I remember even now how vile that peppery liquid tasted, yet somehow at thirteen I just knew that I must persevere, for this was the sure-fire way to adulthood and acceptance. At thirteen I was skinny, shy, a bit of a swot and woefully lacking in self-confidence. I was bullied relentlessly at school, but with that first taste of Martini I suddenly felt powerful, attractive, confident. And that was it – the start of a twenty seven year love affair with alcohol.

Since becoming involved with Soberistas in November 2012, I have learned that my story is not unfamiliar. There are now fourteen thousand members worldwide – thousands of us whose stories are different yet the same; Shy girl / boy with low self esteem meets alcohol and BOOM! For many, me included, alcohol is not seen as particularly problematic until a way down the line. Why would it if it does not appear to be causing you any major health problems (yet), and when half the population appears to be doing just as you are?

For years I attributed my low level anxiety and low mood to physiology, never once thinking to point my finger at alcohol. How many of us are irritable with our kids / partners because we have a low level hangover? How many of us are unproductive and simply muddling through life because of low mood? When the goalposts of ‘normal’ alcohol use shift, as seems to have happened in our society, it is perhaps more difficult for an individual to see that something is wrong. In just a generation the levels of alcohol use that constitute ‘normal’ drinking have gone through the roof.

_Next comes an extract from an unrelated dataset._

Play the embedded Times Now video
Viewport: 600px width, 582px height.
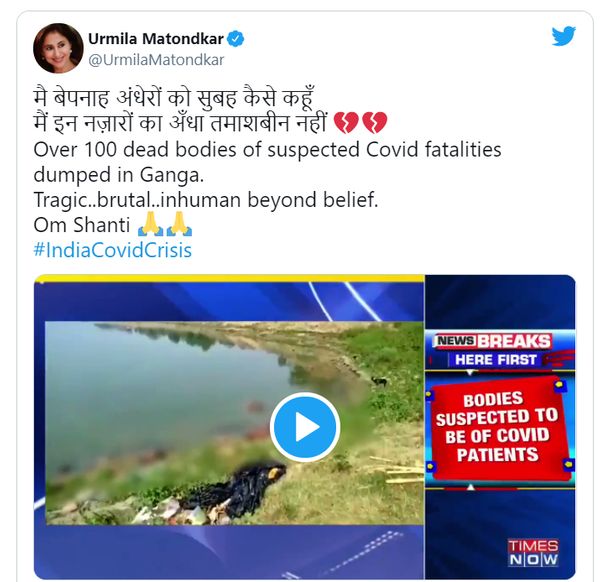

For many, the alarm bells only begin to ring when we are already well down the road of an alcohol use disorder. But maybe, just maybe, if we lose some of the stigma surrounding alcohol and its misuse, people may begin to question their habits earlier on, before they begin to slide down the slope of full blown addiction. Maybe our society is waking up to the fact that our alcohol consumption is excessive and unhealthy.

Wine glass. Broken.

My own drinking patterns were called into question when my sister Lucy Rocca (rather fortuitously!) set up Soberistas.com and in the year since its’ inception, I have realised several things;

  • It does not matter what you label it – alcoholism, alcohol dependence, alcohol misuse, binge-drinking or whatever. It does not matter if someone you know drinks way more than you. If it’s causing you problems it’s causing you problems. And you will know when it is.
  • Just because everyone else seems to be getting hammered all the time does not make it OK if you are unhappy with it. Sod everyone else and get on with sorting yourself out.
  • You are not the only person who feels as if you’re on the slippery slope – there are thousands of lovely people out there just like you. (And you can now chat to lots of them anonymously on Soberistas.com)
  • If you feel like you are already on the slippery slope you are highly unlikely to get off it without action. It sounds obvious but without effort on your part you cannot expect things to change. If you suspect that you have unhealthy issues with alcohol and do nothing about it, you are taking one hell of a gamble.

I strongly feel that by talking about alcohol issues and trying to remove some of the stigma surrounding alcohol misuse, people who are just beginning to question their relationship with booze may feel confident that they can take action. People who, up until recently, hardly believed they had a problem.

At Soberistas, nobody is preaching – we just want you to be happy.